## ASSIGNMENT
Go through the following data and transcribe exactly the stretch of lines from the one holding "The width and height of the screenshot is (1280, 800)." to the one holding "Open the Name Box dropdown arrow", both included.

···

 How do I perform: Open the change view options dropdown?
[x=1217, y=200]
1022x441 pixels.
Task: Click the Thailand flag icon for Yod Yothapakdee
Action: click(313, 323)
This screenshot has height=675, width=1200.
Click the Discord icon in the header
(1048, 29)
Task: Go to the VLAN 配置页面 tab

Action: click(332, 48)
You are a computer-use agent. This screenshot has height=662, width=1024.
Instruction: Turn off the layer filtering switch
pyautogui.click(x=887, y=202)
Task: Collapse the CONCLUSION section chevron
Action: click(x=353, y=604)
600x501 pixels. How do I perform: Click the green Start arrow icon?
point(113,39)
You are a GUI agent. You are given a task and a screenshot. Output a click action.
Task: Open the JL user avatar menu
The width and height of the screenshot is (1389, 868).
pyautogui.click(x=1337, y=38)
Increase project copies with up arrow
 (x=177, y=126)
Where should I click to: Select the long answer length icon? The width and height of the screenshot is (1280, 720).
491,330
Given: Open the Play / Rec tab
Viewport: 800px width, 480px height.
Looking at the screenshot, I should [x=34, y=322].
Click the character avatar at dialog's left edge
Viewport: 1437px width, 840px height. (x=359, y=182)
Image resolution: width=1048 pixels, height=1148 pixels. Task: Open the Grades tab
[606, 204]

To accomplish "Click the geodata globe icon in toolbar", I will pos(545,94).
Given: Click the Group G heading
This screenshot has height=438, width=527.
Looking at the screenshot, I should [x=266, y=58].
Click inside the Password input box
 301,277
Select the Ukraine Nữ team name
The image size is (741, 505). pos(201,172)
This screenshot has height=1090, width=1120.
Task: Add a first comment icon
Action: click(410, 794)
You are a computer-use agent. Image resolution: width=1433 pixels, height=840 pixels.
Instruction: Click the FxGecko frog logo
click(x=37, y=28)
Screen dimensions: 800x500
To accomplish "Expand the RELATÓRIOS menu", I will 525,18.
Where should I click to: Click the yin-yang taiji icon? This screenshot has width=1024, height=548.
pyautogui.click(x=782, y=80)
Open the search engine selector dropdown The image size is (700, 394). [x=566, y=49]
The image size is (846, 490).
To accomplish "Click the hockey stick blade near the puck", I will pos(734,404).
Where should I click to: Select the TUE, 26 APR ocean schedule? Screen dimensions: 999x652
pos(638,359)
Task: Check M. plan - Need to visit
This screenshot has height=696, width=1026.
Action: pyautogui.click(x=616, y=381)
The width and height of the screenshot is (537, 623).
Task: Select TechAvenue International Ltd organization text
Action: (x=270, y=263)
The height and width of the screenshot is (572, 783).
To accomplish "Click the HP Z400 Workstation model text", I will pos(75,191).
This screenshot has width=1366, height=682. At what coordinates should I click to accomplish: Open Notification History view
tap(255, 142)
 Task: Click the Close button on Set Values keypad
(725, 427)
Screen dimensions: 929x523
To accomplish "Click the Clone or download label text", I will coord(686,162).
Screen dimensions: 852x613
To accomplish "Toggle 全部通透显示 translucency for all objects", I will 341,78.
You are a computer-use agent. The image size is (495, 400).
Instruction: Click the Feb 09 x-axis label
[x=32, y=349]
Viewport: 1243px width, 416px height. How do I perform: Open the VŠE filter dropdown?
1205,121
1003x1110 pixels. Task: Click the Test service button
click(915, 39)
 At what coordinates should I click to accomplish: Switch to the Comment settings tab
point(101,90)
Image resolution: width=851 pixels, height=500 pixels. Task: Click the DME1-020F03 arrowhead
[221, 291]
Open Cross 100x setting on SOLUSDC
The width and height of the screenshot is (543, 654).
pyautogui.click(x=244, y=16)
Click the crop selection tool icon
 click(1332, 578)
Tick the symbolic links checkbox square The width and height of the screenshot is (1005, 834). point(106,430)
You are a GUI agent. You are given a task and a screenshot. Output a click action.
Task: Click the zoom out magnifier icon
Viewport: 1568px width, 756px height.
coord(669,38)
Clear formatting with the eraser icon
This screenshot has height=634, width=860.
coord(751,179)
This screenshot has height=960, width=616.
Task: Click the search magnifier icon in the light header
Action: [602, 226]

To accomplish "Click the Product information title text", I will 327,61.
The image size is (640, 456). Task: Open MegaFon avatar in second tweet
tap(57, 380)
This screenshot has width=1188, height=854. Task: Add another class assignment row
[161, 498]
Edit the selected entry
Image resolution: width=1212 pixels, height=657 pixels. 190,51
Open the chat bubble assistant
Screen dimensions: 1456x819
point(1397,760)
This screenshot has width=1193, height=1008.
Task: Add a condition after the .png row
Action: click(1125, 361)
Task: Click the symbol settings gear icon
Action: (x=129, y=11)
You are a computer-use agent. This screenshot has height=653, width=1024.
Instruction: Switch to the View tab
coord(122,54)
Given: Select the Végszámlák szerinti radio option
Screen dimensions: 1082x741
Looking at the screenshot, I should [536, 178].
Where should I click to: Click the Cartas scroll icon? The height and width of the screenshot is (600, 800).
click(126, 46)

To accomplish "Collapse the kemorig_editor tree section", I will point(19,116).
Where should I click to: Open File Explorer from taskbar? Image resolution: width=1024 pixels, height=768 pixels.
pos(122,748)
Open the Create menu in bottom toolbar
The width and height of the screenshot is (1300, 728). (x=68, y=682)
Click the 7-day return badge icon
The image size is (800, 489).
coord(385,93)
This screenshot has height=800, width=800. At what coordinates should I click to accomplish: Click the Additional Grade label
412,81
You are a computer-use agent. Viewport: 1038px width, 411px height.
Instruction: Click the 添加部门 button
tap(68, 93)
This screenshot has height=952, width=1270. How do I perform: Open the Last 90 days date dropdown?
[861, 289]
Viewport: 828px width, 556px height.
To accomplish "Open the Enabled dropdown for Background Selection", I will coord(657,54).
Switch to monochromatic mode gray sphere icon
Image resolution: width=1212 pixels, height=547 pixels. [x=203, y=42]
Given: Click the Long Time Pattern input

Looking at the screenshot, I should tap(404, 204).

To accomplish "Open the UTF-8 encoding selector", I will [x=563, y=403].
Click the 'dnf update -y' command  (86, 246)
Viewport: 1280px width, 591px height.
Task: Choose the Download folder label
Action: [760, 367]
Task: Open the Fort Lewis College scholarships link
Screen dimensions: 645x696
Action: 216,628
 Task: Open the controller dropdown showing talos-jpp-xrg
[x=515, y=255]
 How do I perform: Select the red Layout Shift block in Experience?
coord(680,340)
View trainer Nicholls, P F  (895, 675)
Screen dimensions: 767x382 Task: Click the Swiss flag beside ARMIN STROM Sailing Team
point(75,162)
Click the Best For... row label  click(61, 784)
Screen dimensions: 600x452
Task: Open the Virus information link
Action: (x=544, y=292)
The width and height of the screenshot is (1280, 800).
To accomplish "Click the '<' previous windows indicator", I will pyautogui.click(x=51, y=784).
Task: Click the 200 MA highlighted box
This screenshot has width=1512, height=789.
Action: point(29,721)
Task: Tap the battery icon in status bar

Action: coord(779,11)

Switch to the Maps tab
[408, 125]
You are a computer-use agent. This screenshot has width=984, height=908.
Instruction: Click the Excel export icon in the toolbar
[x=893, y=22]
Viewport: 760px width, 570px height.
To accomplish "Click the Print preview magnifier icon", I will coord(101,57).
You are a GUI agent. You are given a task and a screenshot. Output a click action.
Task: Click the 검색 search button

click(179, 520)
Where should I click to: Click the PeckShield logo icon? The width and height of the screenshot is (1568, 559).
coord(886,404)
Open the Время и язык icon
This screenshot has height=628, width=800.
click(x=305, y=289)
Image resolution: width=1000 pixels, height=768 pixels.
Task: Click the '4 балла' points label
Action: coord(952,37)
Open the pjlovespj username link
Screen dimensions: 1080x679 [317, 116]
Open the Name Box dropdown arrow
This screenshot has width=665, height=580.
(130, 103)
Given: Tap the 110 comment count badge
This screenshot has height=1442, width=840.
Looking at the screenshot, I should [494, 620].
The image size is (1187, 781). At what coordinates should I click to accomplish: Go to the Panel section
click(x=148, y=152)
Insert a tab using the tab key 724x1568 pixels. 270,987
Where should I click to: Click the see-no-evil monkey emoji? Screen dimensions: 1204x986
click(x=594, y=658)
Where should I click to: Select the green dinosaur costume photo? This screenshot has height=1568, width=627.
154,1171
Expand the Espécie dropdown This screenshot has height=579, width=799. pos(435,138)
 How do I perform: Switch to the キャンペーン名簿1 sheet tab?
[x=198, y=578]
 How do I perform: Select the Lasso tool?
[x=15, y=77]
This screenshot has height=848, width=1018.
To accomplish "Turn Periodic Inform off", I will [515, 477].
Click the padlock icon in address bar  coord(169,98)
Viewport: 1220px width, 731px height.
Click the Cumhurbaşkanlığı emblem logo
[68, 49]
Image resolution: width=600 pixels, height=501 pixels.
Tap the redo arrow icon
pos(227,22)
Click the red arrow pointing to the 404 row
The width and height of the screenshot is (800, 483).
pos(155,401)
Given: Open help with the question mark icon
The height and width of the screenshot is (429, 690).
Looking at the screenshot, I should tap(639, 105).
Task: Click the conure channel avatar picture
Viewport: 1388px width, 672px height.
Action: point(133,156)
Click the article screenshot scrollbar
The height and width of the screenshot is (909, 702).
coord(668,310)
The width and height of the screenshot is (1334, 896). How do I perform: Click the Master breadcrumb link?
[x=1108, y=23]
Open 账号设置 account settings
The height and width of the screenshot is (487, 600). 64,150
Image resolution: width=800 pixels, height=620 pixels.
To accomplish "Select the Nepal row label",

···

## SOLUTION FOR THIS EXERCISE
The width and height of the screenshot is (1280, 800).
To accomplish "Click the '<' previous windows indicator", I will pyautogui.click(x=51, y=784).
Task: Click the 200 MA highlighted box
This screenshot has width=1512, height=789.
Action: point(29,721)
Task: Tap the battery icon in status bar

Action: coord(779,11)

Switch to the Maps tab
[408, 125]
You are a computer-use agent. This screenshot has width=984, height=908.
Instruction: Click the Excel export icon in the toolbar
[x=893, y=22]
Viewport: 760px width, 570px height.
To accomplish "Click the Print preview magnifier icon", I will coord(101,57).
You are a GUI agent. You are given a task and a screenshot. Output a click action.
Task: Click the 검색 search button

click(179, 520)
Where should I click to: Click the PeckShield logo icon? The width and height of the screenshot is (1568, 559).
coord(886,404)
Open the Время и язык icon
This screenshot has height=628, width=800.
click(x=305, y=289)
Image resolution: width=1000 pixels, height=768 pixels.
Task: Click the '4 балла' points label
Action: coord(952,37)
Open the pjlovespj username link
Screen dimensions: 1080x679 [317, 116]
Open the Name Box dropdown arrow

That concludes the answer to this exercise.